● WHAT YOU NEED TO DO:
Take the lines from the beginning of the data below through the line holding "Marketing (439, 2401)" and return exactly those.

● GIVEN DATA:
────────────────
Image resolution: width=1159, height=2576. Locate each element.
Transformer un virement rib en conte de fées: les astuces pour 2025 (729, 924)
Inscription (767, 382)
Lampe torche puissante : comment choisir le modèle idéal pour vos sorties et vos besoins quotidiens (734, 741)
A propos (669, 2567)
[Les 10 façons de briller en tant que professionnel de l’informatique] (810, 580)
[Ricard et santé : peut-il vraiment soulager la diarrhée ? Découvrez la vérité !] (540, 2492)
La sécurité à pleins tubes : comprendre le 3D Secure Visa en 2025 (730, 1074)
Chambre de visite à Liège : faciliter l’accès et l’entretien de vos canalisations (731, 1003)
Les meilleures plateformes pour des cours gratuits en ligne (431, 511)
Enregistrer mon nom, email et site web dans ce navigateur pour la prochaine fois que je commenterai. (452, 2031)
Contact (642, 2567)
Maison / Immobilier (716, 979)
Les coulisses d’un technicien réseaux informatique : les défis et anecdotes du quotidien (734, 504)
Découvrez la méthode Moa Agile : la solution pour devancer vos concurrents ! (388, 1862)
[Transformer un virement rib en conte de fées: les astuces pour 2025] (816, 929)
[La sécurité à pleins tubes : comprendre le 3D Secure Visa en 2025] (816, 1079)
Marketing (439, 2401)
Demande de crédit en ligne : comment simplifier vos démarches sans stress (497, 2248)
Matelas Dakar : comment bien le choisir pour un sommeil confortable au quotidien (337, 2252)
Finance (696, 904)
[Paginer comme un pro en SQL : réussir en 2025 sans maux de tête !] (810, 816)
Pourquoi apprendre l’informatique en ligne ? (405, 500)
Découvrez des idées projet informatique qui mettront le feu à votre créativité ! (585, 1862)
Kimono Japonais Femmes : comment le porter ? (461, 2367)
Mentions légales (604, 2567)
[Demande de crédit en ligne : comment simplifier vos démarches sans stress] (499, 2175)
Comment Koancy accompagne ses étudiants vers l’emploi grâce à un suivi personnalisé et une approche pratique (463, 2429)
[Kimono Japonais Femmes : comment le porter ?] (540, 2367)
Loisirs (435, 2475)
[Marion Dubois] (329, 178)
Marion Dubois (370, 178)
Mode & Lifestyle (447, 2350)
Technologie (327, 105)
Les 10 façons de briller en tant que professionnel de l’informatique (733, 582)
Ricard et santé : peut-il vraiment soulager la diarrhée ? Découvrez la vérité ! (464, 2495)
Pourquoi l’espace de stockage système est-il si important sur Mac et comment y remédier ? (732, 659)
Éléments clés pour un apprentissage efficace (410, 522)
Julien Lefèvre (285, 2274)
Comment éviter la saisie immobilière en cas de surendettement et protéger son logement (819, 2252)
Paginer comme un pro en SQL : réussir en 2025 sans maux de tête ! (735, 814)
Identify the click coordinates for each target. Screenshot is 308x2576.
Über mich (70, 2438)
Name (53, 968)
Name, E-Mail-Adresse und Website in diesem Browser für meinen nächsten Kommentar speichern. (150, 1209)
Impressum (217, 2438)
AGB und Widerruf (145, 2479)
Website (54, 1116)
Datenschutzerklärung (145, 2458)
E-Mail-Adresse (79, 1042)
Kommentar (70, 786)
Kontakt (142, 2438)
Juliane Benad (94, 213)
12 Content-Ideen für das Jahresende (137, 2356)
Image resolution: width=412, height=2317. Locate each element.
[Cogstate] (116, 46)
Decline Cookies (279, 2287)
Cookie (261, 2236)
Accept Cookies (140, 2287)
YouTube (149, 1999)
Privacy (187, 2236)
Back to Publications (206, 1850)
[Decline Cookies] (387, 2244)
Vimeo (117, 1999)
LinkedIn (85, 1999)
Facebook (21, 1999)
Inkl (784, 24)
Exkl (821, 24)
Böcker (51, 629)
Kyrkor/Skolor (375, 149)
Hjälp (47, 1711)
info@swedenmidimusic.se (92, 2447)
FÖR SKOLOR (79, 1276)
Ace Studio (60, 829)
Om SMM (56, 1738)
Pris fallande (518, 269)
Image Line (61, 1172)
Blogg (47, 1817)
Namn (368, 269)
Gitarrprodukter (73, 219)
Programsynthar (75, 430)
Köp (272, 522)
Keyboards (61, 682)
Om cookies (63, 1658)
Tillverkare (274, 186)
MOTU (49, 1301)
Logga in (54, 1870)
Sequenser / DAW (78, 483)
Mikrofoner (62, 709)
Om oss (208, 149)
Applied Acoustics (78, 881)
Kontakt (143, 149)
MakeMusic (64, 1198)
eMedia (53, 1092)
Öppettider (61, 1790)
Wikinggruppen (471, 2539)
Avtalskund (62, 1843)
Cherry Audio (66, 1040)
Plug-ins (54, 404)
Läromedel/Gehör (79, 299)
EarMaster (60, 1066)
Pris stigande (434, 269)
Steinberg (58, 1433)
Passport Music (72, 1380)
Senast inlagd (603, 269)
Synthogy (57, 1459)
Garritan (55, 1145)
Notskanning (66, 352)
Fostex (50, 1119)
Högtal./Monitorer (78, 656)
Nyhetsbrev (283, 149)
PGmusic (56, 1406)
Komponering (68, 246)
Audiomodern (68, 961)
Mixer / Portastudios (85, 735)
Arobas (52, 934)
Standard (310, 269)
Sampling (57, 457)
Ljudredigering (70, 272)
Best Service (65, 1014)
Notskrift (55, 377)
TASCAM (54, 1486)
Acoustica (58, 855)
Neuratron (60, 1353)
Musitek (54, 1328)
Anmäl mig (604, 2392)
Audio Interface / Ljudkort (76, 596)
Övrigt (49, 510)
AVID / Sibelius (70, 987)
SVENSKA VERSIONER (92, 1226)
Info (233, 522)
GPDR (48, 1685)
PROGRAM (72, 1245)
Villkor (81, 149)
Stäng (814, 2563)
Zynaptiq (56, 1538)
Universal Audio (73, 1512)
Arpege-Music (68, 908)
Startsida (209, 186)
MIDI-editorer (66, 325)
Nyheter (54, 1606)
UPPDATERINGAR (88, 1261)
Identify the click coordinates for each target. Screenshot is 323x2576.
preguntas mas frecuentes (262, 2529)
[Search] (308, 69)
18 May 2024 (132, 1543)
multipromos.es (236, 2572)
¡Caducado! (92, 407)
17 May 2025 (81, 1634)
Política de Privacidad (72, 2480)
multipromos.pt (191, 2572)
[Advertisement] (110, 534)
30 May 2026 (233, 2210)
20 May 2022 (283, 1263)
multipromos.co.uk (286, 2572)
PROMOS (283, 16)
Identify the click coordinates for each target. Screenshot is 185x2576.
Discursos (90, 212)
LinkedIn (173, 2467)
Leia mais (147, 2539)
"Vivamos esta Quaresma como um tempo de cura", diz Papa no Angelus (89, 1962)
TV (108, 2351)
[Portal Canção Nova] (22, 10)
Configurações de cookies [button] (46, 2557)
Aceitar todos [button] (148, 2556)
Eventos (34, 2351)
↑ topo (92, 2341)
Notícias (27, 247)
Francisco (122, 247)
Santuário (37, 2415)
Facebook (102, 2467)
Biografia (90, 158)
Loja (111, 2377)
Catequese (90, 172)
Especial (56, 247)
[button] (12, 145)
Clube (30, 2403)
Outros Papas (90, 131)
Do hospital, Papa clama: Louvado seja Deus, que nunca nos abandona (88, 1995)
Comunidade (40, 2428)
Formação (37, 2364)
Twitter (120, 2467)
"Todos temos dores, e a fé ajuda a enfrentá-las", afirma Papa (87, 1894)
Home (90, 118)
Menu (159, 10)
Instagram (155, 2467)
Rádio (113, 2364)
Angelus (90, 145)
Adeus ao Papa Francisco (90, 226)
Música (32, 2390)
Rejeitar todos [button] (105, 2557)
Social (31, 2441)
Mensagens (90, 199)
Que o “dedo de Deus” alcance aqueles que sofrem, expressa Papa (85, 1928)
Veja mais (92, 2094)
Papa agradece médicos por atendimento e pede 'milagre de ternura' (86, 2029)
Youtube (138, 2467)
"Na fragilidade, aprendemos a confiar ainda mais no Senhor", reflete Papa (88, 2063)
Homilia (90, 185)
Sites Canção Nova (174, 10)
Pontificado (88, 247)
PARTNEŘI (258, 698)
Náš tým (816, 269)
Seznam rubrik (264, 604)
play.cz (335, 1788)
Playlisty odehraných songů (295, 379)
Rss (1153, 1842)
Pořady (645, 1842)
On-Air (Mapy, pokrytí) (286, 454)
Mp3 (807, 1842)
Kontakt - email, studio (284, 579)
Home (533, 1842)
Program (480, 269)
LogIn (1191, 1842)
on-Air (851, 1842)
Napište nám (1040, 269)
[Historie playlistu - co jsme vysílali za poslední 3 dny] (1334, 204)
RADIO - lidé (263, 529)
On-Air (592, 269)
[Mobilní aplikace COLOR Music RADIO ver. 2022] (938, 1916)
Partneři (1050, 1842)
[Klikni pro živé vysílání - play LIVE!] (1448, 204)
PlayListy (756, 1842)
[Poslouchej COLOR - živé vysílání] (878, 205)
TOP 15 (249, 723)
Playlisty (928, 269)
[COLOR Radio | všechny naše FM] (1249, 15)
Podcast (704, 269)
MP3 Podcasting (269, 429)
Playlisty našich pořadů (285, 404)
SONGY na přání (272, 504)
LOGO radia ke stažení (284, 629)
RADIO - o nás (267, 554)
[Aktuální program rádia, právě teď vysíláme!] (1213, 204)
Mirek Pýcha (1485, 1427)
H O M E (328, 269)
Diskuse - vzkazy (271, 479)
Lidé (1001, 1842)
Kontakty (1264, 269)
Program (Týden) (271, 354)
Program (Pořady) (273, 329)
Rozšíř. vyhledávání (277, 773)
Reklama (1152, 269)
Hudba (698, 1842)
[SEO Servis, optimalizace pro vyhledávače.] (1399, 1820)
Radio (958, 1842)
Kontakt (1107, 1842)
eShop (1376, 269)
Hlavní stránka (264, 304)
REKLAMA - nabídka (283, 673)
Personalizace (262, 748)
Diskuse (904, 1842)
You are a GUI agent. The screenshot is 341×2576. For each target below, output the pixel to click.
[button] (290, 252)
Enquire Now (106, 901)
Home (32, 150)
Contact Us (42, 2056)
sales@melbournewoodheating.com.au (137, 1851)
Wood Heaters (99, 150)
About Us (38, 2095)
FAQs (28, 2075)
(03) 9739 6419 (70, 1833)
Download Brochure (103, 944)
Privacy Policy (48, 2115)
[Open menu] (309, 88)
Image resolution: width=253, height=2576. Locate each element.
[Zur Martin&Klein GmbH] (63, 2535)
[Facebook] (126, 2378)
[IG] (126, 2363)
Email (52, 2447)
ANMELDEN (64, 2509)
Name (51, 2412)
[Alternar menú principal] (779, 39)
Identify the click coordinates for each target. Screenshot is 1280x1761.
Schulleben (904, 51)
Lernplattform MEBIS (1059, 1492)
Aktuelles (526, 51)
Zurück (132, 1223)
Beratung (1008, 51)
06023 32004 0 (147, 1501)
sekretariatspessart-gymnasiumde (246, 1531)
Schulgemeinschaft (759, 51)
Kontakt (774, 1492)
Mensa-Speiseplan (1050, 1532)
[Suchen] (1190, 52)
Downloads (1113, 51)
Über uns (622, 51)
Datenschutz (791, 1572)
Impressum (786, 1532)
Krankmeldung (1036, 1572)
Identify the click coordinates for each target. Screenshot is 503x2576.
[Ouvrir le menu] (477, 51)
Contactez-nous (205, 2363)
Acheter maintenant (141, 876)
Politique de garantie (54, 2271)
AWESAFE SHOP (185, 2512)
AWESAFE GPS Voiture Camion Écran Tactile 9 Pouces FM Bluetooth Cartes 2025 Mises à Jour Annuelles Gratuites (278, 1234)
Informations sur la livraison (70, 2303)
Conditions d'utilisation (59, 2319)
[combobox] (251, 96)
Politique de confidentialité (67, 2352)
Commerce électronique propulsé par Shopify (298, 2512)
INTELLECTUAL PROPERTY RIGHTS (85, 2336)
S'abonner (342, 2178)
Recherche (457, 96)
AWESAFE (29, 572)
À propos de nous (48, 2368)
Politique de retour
────────────────
● EXERCISE RESPONSE:
Image resolution: width=1159, height=2576. Locate each element.
Transformer un virement rib en conte de fées: les astuces pour 2025 (729, 924)
Inscription (767, 382)
Lampe torche puissante : comment choisir le modèle idéal pour vos sorties et vos besoins quotidiens (734, 741)
A propos (669, 2567)
[Les 10 façons de briller en tant que professionnel de l’informatique] (810, 580)
[Ricard et santé : peut-il vraiment soulager la diarrhée ? Découvrez la vérité !] (540, 2492)
La sécurité à pleins tubes : comprendre le 3D Secure Visa en 2025 (730, 1074)
Chambre de visite à Liège : faciliter l’accès et l’entretien de vos canalisations (731, 1003)
Les meilleures plateformes pour des cours gratuits en ligne (431, 511)
Enregistrer mon nom, email et site web dans ce navigateur pour la prochaine fois que je commenterai. (452, 2031)
Contact (642, 2567)
Maison / Immobilier (716, 979)
Les coulisses d’un technicien réseaux informatique : les défis et anecdotes du quotidien (734, 504)
Découvrez la méthode Moa Agile : la solution pour devancer vos concurrents ! (388, 1862)
[Transformer un virement rib en conte de fées: les astuces pour 2025] (816, 929)
[La sécurité à pleins tubes : comprendre le 3D Secure Visa en 2025] (816, 1079)
Marketing (439, 2401)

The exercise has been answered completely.